» **TEXTE DE LA PAGE**
————————
C’est aussi des heures entières et parfois interminables à être malade comme un chien, à rêver de dormir mais le sommeil est aux abonnés absents, à se demander ce qu’on a fait de travers et à essayer de comprendre le sens de tout cela, mais ces heures-là, je ne vous les compte pas !
Le cancer, ce n’est pas qu’une histoire de faits. On nous met dans des cases, on nous parle de taille de tumeur en mm ou cm, de grade, de stade, de pourcentages à gogo. Il y a certes des traitements et un protocole, mais le cancer, c’est avant tout une histoire d’émotions avant d’être des chiffres et des faits !
Communication verticale vs. communication horizontale
Il est important de souligner que le médecin a un savoir mais le patient a l’expérience propre de sa maladie, c’est donc une relation qui se joue à deux mais la communication est souvent verticale entre le médecin et le patient. Heureusement les choses changent et la médecine intégrative gagne du terrain. Le paysage médical a fortement changé car les médecins font face à des patients 2.0, hyper informés, hyper instruits grâce à la magie de la toile. Je pense, ou plutôt j’espère, que d’ici quelques années cette vision très paternaliste d’exercer la médecine évoluera pour laisser place à une alliance thérapeutique entre le médecin et le patient. Ceci étant dit, certains patients sont plus rassurés par cette vision paternaliste.
Ce qui me semble important pour le patient pendant son parcours de soins, c’est la communication horizontale avec des sœurs ou frères de combat qui vivent la même chose. Qui peut mieux comprendre une femme qui a perdu un sein qu’une autre femme qui a perdu un sein ? C’est important d’avoir la possibilité et l’opportunité de pouvoir échanger par rapport à de toutes les émotions engendrées par la maladie et c’est précisément ce que les réseaux sociaux, les groupes de soutien sur Facebook ou les groupes de discussion en présentiel offrent. Notre époque offre un nombre infini de possibilités pour ne plus se sentir seul car ce qui importe vraiment dans tout ce tsunami physique et émotionnel est de se sentir compris, entendu et moins seul. « Peine partagée divisée, joie partagée multipliée », maxime d’autant plus vraie pendant et après le cancer.
————————
» **TÂCHES À RÉALISER**
a - Condensez sous forme de liste le paragraphe du texte sur le cancer qui commence par « Il est important de souligner », en conservant ses faits principaux.
b - Rédigez la suite du texte sur le cancer, en reprenant après sa dernière phrase.
Les entrées n'ont aucun rôle dans ce travail.

Entrées de données enregistrées:
————————
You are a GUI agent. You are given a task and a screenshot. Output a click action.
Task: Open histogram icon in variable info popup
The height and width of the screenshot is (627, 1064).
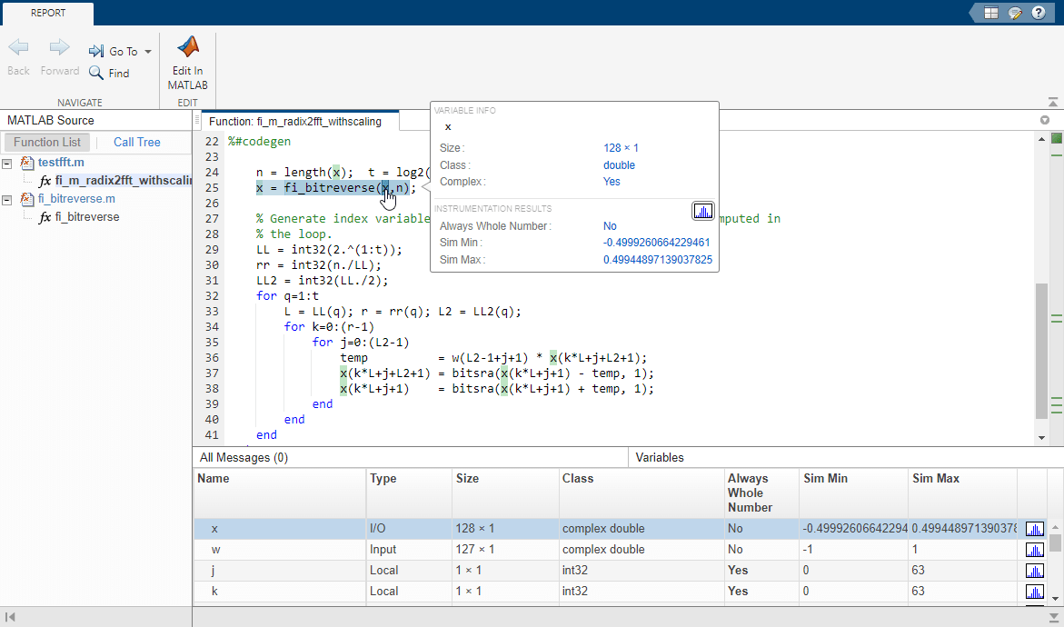[702, 211]
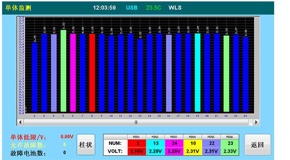290x160 pixels.
Task: Click the magenta MIN3 cell number 24
Action: [174, 143]
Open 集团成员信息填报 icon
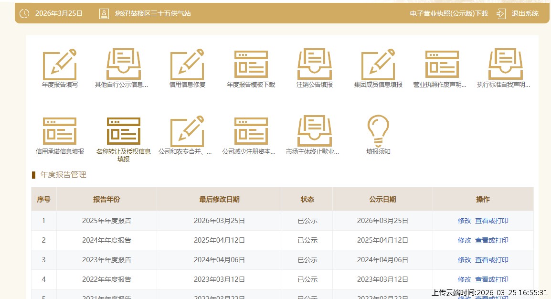 pyautogui.click(x=378, y=64)
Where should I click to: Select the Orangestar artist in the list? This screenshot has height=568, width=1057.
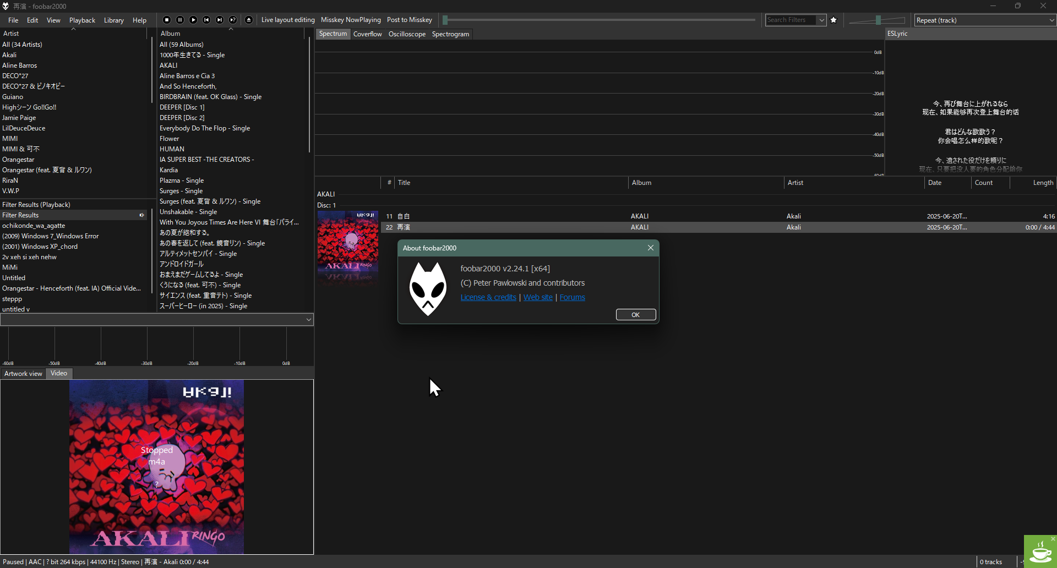point(18,160)
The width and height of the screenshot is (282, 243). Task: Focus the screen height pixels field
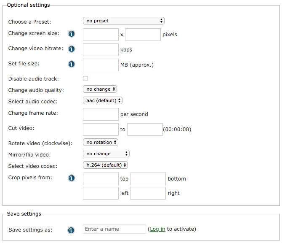(x=143, y=35)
————————
» **RÉPONSES AUX EXERCICES**
a -
- Le médecin a le savoir, le patient l'expérience de sa maladie : la relation se joue à deux, mais la communication reste souvent verticale.
- La médecine intégrative gagne du terrain.
- Les médecins font face à des patients 2.0, hyper informés grâce à internet.
- Espoir que, d'ici quelques années, la vision paternaliste de la médecine cède la place à une alliance thérapeutique entre médecin et patient.
- Certains patients sont toutefois plus rassurés par cette vision paternaliste.

b -
Nous, les patients 2.0
Je me dis souvent que nous en avons de la chance d’avoir accès à autant d’informations. Cela devait être si difficile il y a 20 ans. Le mot « cancer » était tabou pour beaucoup de familles, les traitements n’étaient pas aussi pointus et supportables et la parole n’était pas libérée. Troubles de la sexualité, de la mémoire, séquelles à long terme, difficultés au sein du couple, retour au travail, reconstruction du féminin… tous ces sujets sont aujourd’hui abordés partout et permettent aux patients de se sentir moins seuls. Grâce à toutes ces infos utiles, il me semble plus aisé d’être acteur de son parcours de soins. Je pense également qu’un patient mieux informé est un patient mieux soigné.
Nous avons également la chance d’avoir accès à une pléthore de soins complémentaires ou de support pour adoucir les effets secondaires des traitements, ainsi que les dégâts causés par ces derniers. Soins du corps, socio-esthétiques, soins énergétiques, médecines complémentaires telles que l’acupuncture, la naturopathie, l’homéopathie, la réflexologie plantaire, l’activité physique adaptée, l’art-thérapie et j’en passe. Juste un petit attention ici, toujours en parler avec son médecin avant et une mise en garde contre la mésinformation et les traitements miracles… Je parle bien ici de médecines complémentaires à la médecine conventionnelle.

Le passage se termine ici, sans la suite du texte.